In this instance, however, president and general manager Dave Dombrowski was prepared to give Avila permission to talk to the Mets because he is going into the last year of his contract.
“He said I could do it,” Avila related, “but I said no. I’m happy where I am. I’ve been with Dave for almost 20 years, and we have a very good relationship. I’ve been here since 2002, I make enough money and Mr. and Mrs. Ilitch are like family.
“I have as much to do as anybody as far as responsibilities in all aspects of the organization. I just didn’t think it was the right fit for me at this time. I don’t think I have to go anywhere. I think it’s a better fit for me.”

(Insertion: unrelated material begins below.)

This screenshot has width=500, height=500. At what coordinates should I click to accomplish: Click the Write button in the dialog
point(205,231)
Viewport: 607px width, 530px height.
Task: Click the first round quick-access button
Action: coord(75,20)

Under the commissioner’s hiring rules for decision-making positions, the Mets had to interview a member of a minority so they selected Brown, an African-American, who is a special assistant to the Toronto general manager.
He was never a serious candidate and didn’t make the cut. The Mets announced Friday that the finalists are Sandy Alderson and Josh Byrnes. Even that aspect of their search is a charade.
Unless they want to go cheap, they are not about to reject Alderson and hire Byrnes, whom the Arizona Diamondbacks fired last season halfway through the third year of an eight-year contract. The Diamondbacks obviously did not think much of the job Byrnes did if they were willing to pay off the 5 ½ years remaining on his contract.
If, on the other hand, the Mets were to hire Byrnes, they could pay him less than the going rate for general managers with his salary being deducted from what Arizona owes him.
Alderson would cost more, but the Mets would do far better from a public relations standpoint hiring Alderson. He also would be a better general manager as long as he remembers how to do the job. He hasn’t been a general manager since 1997.
GIRARDI’S GYRATIONS
If Joe Girardi were seeking a job managing somewhere, he wouldn’t want to use Game 4 of the American League Championship Series as his resume. Just about every decision the Yankees’ manager made turned out to be disastrous and led to nearly all of the runs the Rangers scored in their 10-3 victory:
With a runner at second and two out in the sixth and the Yankees ahead, 3-2, Girardi left A.J. Burnett in the game and ordered an intentional walk for David Murphy.
Bengie Molina hit a 3-run home run.
After David Robertson retired the first two batters in the seventh, Girardi replaced him with Boone Logan.
Josh Hamilton hit a home run.
Girardi brought in Joba Chamberlain for Logan,
Vladimir Guerrero doubled, Nelson Cruz walked and Ian Kinsler singled home Guerrero.
In the ninth, Girardi replaced Chamberlain with Sergio Mitre.
Hamilton hit a home run, Guerrero got an infield single and Cruz hit a home run.
If that series of strategic backfires weren’t sickening enough for the manager, the Yankees did it again in Game 6. With the Yankees just having tied the game, 1-1, the Rangers had a runner at third with two out in the fifth and Hamilton coming to bat.
Girardi held up four fingers, signifying an intentional walk, Hamilton’s second in three innings. In the third inning, Guerrero popped to second for the third out, but this time he laced a tie-breaking, two-run double to center.
Girardi had one backfiring move left. He brought in Robertson, and immediately Cruz crashed a crushing two-run homer.